INFORMATION:
--- START ---

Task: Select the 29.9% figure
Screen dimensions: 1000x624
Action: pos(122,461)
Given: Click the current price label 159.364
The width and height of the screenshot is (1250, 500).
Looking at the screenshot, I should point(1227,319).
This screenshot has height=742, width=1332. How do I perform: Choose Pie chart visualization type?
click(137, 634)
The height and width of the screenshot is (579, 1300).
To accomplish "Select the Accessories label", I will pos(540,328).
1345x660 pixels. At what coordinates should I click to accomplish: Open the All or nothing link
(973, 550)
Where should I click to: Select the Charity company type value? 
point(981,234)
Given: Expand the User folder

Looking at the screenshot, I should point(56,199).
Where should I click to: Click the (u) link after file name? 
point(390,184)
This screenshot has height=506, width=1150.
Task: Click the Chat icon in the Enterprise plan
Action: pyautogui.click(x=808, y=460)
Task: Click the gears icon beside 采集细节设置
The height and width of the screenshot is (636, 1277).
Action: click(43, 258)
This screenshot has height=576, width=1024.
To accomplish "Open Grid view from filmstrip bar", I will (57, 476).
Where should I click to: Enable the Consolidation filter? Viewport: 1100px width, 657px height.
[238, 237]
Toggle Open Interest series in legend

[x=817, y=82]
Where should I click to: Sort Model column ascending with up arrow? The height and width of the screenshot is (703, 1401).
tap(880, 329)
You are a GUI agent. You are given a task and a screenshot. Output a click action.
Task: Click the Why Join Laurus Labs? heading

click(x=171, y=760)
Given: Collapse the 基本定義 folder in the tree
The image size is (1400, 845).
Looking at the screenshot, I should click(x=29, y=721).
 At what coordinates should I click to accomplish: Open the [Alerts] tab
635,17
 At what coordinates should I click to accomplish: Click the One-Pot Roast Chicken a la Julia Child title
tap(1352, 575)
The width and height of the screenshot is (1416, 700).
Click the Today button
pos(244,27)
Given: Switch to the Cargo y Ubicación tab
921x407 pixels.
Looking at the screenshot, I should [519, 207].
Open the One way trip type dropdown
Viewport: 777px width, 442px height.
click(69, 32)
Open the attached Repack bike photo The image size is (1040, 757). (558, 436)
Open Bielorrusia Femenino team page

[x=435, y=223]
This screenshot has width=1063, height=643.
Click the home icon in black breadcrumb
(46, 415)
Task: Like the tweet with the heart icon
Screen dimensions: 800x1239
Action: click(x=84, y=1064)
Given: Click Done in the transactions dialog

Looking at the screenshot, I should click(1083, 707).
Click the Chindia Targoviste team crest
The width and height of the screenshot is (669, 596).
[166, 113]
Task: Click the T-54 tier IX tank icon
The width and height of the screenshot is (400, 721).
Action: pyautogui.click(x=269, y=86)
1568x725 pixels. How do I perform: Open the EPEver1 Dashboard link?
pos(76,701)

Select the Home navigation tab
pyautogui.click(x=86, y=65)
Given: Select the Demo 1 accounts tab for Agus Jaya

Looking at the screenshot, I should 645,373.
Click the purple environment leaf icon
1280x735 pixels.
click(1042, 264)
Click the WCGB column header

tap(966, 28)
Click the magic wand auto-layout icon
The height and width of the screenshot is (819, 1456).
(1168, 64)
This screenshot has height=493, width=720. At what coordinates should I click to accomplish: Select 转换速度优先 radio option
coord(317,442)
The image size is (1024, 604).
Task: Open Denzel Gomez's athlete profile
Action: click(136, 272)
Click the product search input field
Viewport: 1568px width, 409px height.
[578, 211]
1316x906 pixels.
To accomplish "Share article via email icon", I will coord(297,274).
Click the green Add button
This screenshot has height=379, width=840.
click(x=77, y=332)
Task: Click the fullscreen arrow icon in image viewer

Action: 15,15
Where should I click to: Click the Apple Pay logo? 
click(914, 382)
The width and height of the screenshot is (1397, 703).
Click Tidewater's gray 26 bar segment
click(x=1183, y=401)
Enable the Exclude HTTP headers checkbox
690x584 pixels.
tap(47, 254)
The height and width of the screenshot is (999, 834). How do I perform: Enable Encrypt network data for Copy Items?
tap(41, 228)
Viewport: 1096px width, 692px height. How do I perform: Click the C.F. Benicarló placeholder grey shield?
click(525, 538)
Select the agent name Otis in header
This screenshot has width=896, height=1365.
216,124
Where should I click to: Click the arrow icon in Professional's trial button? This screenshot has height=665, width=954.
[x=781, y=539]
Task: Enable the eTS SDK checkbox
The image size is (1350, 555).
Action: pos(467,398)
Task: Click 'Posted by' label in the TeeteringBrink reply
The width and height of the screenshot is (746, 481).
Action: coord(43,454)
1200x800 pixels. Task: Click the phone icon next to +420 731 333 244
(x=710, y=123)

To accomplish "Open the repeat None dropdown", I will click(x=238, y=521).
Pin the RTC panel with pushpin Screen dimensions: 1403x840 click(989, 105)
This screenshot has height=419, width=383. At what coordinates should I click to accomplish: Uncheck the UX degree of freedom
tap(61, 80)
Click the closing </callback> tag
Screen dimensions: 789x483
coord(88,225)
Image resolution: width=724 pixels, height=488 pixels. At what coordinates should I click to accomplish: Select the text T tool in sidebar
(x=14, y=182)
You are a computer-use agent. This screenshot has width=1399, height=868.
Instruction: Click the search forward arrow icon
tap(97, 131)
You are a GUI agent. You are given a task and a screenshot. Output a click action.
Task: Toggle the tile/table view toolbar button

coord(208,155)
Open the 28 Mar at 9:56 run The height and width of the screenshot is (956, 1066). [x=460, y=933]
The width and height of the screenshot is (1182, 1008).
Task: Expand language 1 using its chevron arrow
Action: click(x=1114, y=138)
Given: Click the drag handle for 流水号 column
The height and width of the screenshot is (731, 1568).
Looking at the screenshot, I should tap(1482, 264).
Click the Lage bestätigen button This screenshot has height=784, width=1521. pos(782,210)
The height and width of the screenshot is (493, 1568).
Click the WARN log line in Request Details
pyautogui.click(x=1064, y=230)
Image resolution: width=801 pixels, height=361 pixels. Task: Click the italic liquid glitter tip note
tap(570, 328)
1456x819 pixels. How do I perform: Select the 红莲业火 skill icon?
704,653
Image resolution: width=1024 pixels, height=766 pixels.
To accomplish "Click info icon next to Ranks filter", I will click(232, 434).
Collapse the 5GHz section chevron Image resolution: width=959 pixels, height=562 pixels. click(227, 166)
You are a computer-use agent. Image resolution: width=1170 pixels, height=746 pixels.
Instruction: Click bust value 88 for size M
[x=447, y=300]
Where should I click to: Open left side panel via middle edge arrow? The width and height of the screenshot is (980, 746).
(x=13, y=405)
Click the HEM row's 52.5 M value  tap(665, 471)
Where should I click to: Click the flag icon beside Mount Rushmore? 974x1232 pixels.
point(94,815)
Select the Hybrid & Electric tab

--- END ---

WORK TO BE COMPLETED:
Look above for the line with "Click the Chindia Targoviste team crest" and the line with "The width and height of the screenshot is (1397, 703)."; transcribe both and all lines in between, exactly, and nothing else.

OUTPUT OF THE TASK:
Click the Chindia Targoviste team crest
The width and height of the screenshot is (669, 596).
[166, 113]
Task: Click the T-54 tier IX tank icon
The width and height of the screenshot is (400, 721).
Action: pyautogui.click(x=269, y=86)
1568x725 pixels. How do I perform: Open the EPEver1 Dashboard link?
pos(76,701)

Select the Home navigation tab
pyautogui.click(x=86, y=65)
Given: Select the Demo 1 accounts tab for Agus Jaya

Looking at the screenshot, I should 645,373.
Click the purple environment leaf icon
1280x735 pixels.
click(1042, 264)
Click the WCGB column header

tap(966, 28)
Click the magic wand auto-layout icon
The height and width of the screenshot is (819, 1456).
(1168, 64)
This screenshot has height=493, width=720. At what coordinates should I click to accomplish: Select 转换速度优先 radio option
coord(317,442)
The image size is (1024, 604).
Task: Open Denzel Gomez's athlete profile
Action: click(136, 272)
Click the product search input field
Viewport: 1568px width, 409px height.
[578, 211]
1316x906 pixels.
To accomplish "Share article via email icon", I will coord(297,274).
Click the green Add button
This screenshot has height=379, width=840.
click(x=77, y=332)
Task: Click the fullscreen arrow icon in image viewer

Action: 15,15
Where should I click to: Click the Apple Pay logo? 
click(914, 382)
The width and height of the screenshot is (1397, 703).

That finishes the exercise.